After 18 months, the patients with plaque detected on the test were 10 times more likely to have been sent for an exercise stress test, a nuclear medicine scan, or a cardiac catheterization, compared with those patients who didn't undergo CTA. Also, they were three times more likely to be taking a statin medication, and four times more likely to be on aspirin therapy.
Baseline aspirin use was not significantly different between the screened and nonscreened group. However, patients later found to have positive results at coronary CTA had greater aspirin use than control patients (13% versus 6%, p < 0.001). And those with abnormal CTA more frequently had aspirin prescribed at the initial visit.
Referral for secondary tests was more common in the total CTA group than in the controls at 90 days (5.5% versus 2.2%, p < 0.001). In fact, just 1.4% of those with normal CTA scans were referred for secondary tests during the follow-up period, versus 21% of those with positive coronary CTA results.

Extracted data:
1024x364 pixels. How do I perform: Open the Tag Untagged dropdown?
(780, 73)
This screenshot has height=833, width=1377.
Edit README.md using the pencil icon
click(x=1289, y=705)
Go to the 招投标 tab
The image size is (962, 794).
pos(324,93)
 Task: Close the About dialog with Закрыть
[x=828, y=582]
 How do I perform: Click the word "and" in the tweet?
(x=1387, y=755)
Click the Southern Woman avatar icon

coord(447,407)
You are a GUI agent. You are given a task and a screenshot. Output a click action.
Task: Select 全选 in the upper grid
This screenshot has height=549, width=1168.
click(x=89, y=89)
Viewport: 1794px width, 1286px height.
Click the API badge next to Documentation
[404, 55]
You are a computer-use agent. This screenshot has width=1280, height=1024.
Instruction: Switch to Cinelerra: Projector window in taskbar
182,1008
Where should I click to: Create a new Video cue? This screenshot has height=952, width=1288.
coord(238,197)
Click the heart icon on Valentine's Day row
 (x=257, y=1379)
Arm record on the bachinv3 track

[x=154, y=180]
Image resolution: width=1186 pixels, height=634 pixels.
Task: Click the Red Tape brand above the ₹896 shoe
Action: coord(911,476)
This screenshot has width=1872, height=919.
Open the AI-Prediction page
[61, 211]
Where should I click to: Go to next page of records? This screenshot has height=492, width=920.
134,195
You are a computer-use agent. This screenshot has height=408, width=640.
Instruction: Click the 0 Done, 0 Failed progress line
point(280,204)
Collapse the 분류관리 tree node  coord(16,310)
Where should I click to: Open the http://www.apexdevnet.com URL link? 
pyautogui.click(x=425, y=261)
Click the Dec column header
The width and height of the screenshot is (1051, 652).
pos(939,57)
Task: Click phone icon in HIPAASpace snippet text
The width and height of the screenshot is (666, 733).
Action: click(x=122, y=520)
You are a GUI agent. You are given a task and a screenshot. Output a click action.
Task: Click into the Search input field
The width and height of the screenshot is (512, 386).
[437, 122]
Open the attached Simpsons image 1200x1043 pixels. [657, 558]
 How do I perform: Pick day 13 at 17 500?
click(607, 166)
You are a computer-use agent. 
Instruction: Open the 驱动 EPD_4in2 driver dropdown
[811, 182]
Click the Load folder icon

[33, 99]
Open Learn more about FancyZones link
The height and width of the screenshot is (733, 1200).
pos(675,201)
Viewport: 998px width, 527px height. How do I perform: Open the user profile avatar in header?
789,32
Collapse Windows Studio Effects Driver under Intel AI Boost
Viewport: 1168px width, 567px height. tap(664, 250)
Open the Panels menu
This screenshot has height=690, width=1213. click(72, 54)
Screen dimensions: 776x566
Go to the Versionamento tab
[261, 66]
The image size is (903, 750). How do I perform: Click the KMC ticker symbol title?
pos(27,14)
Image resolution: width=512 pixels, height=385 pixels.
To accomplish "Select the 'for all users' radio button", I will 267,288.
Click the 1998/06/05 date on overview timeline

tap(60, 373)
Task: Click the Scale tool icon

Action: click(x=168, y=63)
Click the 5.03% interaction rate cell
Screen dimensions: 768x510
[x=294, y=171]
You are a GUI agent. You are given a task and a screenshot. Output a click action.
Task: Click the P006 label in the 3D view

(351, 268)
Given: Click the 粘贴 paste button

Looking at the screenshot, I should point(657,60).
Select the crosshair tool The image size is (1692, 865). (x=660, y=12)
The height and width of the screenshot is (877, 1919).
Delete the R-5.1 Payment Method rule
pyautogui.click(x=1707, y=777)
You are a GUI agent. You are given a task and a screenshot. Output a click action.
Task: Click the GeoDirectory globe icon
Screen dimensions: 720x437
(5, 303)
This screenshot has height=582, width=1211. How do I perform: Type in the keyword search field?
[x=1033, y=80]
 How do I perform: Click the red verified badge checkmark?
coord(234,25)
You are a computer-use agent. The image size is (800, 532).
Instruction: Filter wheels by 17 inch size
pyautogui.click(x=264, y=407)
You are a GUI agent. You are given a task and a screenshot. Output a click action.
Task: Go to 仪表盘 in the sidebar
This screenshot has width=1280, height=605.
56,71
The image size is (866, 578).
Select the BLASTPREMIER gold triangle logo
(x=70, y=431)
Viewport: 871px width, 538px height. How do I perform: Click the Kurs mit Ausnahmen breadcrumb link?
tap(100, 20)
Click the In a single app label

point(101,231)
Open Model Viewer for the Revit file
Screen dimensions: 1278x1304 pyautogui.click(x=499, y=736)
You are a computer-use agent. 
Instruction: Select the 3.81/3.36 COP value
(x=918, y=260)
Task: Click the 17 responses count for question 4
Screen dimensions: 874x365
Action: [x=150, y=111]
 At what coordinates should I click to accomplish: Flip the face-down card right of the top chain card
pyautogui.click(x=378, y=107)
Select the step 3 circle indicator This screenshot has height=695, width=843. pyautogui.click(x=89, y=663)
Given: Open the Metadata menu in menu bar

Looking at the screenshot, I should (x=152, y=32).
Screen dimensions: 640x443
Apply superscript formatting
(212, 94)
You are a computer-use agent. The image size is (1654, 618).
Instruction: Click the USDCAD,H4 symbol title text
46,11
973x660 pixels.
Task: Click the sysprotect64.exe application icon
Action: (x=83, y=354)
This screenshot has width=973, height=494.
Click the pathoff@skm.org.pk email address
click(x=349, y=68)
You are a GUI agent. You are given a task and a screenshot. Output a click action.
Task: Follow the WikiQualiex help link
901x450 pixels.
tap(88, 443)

What to work on:
**a)** In the passage on coronary CTA screening, what percentage of patients with normal CTA scans were referred for secondary tests during the follow-up period?
**b)** Carry on the passage on coronary CTA screening from its final sentence.
The listing plays no role here.

Numbered answers:
**a)** 1.4%

**b)**
A total of 13 patients in the scanned group had revascularization procedures within 90 days, versus one without a scan.
No cardiac events were found in the first 90 days in either group; however, there was one hospital admission for unstable angina in the scanned group, and one unspecified cardiac death in the control group.
In summary, a positive coronary CTA result was associated with the use of more medications (an effect that lessened over time). In addition, coronary CTA performance was associated with an increase in downstream secondary testing and revascularization procedures, the group reported.
"Thus, the potential benefit of increased medication use in the CCTA group is tempered by the risk of further testing in low-risk patients without any evidence-based indication," the authors wrote.
Whether knowledge of a positive coronary CTA result can influence behavior remains unclear, as the literature is limited and the results are mixed.
The significantly increased rate of secondary test referrals in asymptomatic patients with low Framingham risk of cardiac disease who tested positive at coronary CTA may be due to a variance of the so-called "oculostenotic reflex," an angiographic term referring to stenoses that may appear visually severe but lack clinical significance.
The 2007 Clinical Outcomes Utilizing Revascularization and Aggressive Drug Evaluation (COURAGE) trial showed that aggressive lifestyle changes delivered outcomes similar to those of percutaneous cardiac interventions in patients with stable heart disease.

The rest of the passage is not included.